Towards Relaxed Multimodal Inputs for Gait-based Parkinson's Disease Assessment
This work addresses practical challenges in deploying multimodal systems for Parkinson's disease assessment, offering a more flexible approach that could enhance clinical applications, though it is incremental in nature.
The paper tackles the problem of multimodal gait-based Parkinson's disease assessment by addressing limitations in synchronization and modality dependence during training and inference, achieving state-of-the-art performance with improvements of up to 16.48 percentage points in asynchronous settings.
Parkinson's disease assessment has garnered growing interest in recent years, particularly with the advent of sensor data and machine learning techniques. Among these, multimodal approaches have demonstrated strong performance by effectively integrating complementary information from various data sources. However, two major limitations hinder their practical application: (1) the need to synchronize all modalities during training, and (2) the dependence on all modalities during inference. To address these issues, we propose the first Parkinson's assessment system that formulates multimodal learning as a multi-objective optimization (MOO) problem.
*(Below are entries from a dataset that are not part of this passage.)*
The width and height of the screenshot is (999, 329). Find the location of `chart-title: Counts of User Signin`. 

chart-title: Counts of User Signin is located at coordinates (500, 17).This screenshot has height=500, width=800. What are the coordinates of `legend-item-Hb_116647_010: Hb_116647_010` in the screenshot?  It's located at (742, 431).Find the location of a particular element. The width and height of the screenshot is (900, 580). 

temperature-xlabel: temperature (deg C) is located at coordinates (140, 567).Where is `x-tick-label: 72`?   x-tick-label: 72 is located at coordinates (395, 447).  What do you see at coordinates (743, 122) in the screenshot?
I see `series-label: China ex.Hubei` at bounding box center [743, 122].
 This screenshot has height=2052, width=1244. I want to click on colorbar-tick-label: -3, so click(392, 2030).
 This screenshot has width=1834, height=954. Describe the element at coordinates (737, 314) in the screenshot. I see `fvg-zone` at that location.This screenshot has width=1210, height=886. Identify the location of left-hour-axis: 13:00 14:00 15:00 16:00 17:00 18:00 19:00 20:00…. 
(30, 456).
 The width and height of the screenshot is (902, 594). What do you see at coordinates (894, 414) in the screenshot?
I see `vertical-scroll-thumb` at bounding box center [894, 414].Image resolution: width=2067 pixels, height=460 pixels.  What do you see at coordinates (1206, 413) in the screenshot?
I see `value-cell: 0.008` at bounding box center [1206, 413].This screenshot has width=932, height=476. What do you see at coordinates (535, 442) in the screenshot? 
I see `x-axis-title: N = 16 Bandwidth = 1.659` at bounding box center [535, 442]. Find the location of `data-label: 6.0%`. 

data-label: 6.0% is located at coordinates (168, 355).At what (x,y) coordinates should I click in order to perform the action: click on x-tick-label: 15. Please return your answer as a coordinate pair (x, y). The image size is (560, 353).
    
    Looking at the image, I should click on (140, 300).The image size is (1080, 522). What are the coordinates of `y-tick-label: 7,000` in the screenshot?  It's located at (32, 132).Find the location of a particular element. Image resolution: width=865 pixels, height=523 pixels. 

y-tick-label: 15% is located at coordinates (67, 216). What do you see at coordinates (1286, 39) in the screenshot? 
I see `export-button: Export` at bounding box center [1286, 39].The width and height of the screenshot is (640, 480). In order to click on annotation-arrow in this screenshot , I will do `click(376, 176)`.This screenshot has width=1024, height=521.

This not only allows for more flexible modality requirements during both training and inference, but also handles modality collapse issue during multimodal information fusion. In addition, to mitigate the imbalance within individual modalities, we introduce a margin-based class rebalancing strategy to enhance category learning. We conduct extensive experiments on three public datasets under both synchronous and asynchronous settings. The results show that our framework-Towards Relaxed InPuts (TRIP)-achieves state-of-the-art performance, outperforming the best baselines by 16.48, 6.89, and 11.55 percentage points in the asynchronous setting, and by 4.86 and 2.30 percentage points in the synchronous setting, highlighting its effectiveness and adaptability.